-- BRIEF --
Copy out every line of the material below verbatim, leaving out the pictures.

-- SUPPLIED MATERIAL --
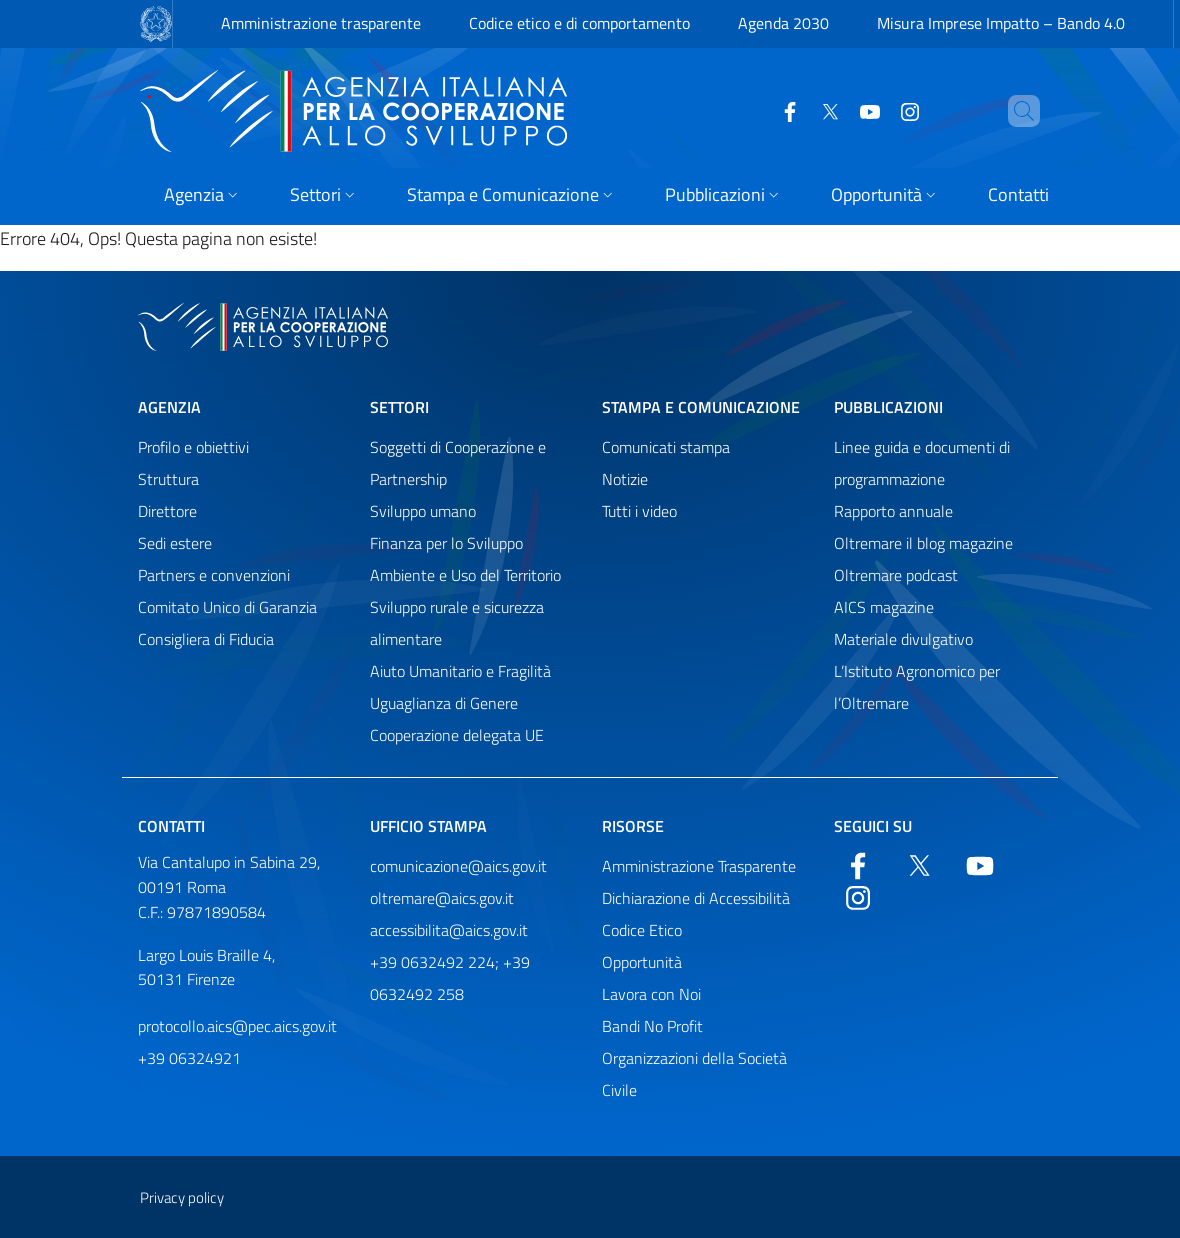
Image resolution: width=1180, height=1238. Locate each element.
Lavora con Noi (651, 994)
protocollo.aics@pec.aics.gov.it (237, 1026)
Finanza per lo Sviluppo (446, 543)
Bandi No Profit (652, 1026)
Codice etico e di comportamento (579, 23)
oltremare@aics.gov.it (442, 898)
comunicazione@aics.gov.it (458, 866)
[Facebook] (756, 110)
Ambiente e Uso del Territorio (465, 575)
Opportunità (642, 962)
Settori (399, 407)
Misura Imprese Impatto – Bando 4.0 (1001, 23)
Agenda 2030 (783, 23)
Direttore (167, 511)
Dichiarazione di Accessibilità (696, 898)
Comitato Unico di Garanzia (227, 607)
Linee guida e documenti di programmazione (922, 463)
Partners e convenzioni (214, 575)
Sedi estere (175, 543)
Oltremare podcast (896, 575)
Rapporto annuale (893, 511)
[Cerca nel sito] (1016, 111)
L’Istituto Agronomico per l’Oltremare (917, 687)
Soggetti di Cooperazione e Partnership (458, 463)
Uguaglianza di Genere (444, 703)
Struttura (168, 479)
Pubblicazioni (888, 407)
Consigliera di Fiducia (206, 639)
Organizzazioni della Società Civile (694, 1074)
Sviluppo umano (423, 511)
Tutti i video (639, 511)
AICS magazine (884, 607)
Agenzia (169, 407)
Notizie (625, 479)
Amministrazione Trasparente (699, 866)
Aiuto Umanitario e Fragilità (460, 671)
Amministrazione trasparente (321, 23)
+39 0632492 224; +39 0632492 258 (450, 978)
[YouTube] (836, 110)
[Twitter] (796, 110)
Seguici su (873, 826)
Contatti (171, 826)
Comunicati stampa (666, 447)
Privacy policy (182, 1197)
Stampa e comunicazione (701, 407)
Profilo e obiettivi (193, 447)
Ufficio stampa (428, 826)
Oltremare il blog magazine (923, 543)
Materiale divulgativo (903, 639)
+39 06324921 (189, 1058)
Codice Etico (642, 930)
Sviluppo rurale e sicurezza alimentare (457, 623)
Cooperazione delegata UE (457, 735)
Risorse (633, 826)
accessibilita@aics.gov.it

-- PROBLEM SOLUTION --
Image resolution: width=1180, height=1238. Locate each element.
Lavora con Noi (651, 994)
protocollo.aics@pec.aics.gov.it (237, 1026)
Finanza per lo Sviluppo (446, 543)
Bandi No Profit (652, 1026)
Codice etico e di comportamento (579, 23)
oltremare@aics.gov.it (442, 898)
comunicazione@aics.gov.it (458, 866)
[Facebook] (756, 110)
Ambiente e Uso del Territorio (465, 575)
Opportunità (642, 962)
Settori (399, 407)
Misura Imprese Impatto – Bando 4.0 (1001, 23)
Agenda 2030 (783, 23)
Direttore (167, 511)
Dichiarazione di Accessibilità (696, 898)
Comitato Unico di Garanzia (227, 607)
Linee guida e documenti di programmazione (922, 463)
Partners e convenzioni (214, 575)
Sedi estere (175, 543)
Oltremare podcast (896, 575)
Rapporto annuale (893, 511)
[Cerca nel sito] (1016, 111)
L’Istituto Agronomico per l’Oltremare (917, 687)
Soggetti di Cooperazione e Partnership (458, 463)
Uguaglianza di Genere (444, 703)
Struttura (168, 479)
Pubblicazioni (888, 407)
Consigliera di Fiducia (206, 639)
Organizzazioni della Società Civile (694, 1074)
Sviluppo umano (423, 511)
Tutti i video (639, 511)
AICS magazine (884, 607)
Agenzia (169, 407)
Notizie (625, 479)
Amministrazione Trasparente (699, 866)
Aiuto Umanitario e Fragilità (460, 671)
Amministrazione trasparente (321, 23)
+39 0632492 224; +39 0632492 258 (450, 978)
[YouTube] (836, 110)
[Twitter] (796, 110)
Seguici su (873, 826)
Contatti (171, 826)
Comunicati stampa (666, 447)
Privacy policy (182, 1197)
Stampa e comunicazione (701, 407)
Profilo e obiettivi (193, 447)
Ufficio stampa (428, 826)
Oltremare il blog magazine (923, 543)
Materiale divulgativo (903, 639)
+39 06324921 (189, 1058)
Codice Etico (642, 930)
Sviluppo rurale e sicurezza alimentare (457, 623)
Cooperazione delegata UE (457, 735)
Risorse (633, 826)
accessibilita@aics.gov.it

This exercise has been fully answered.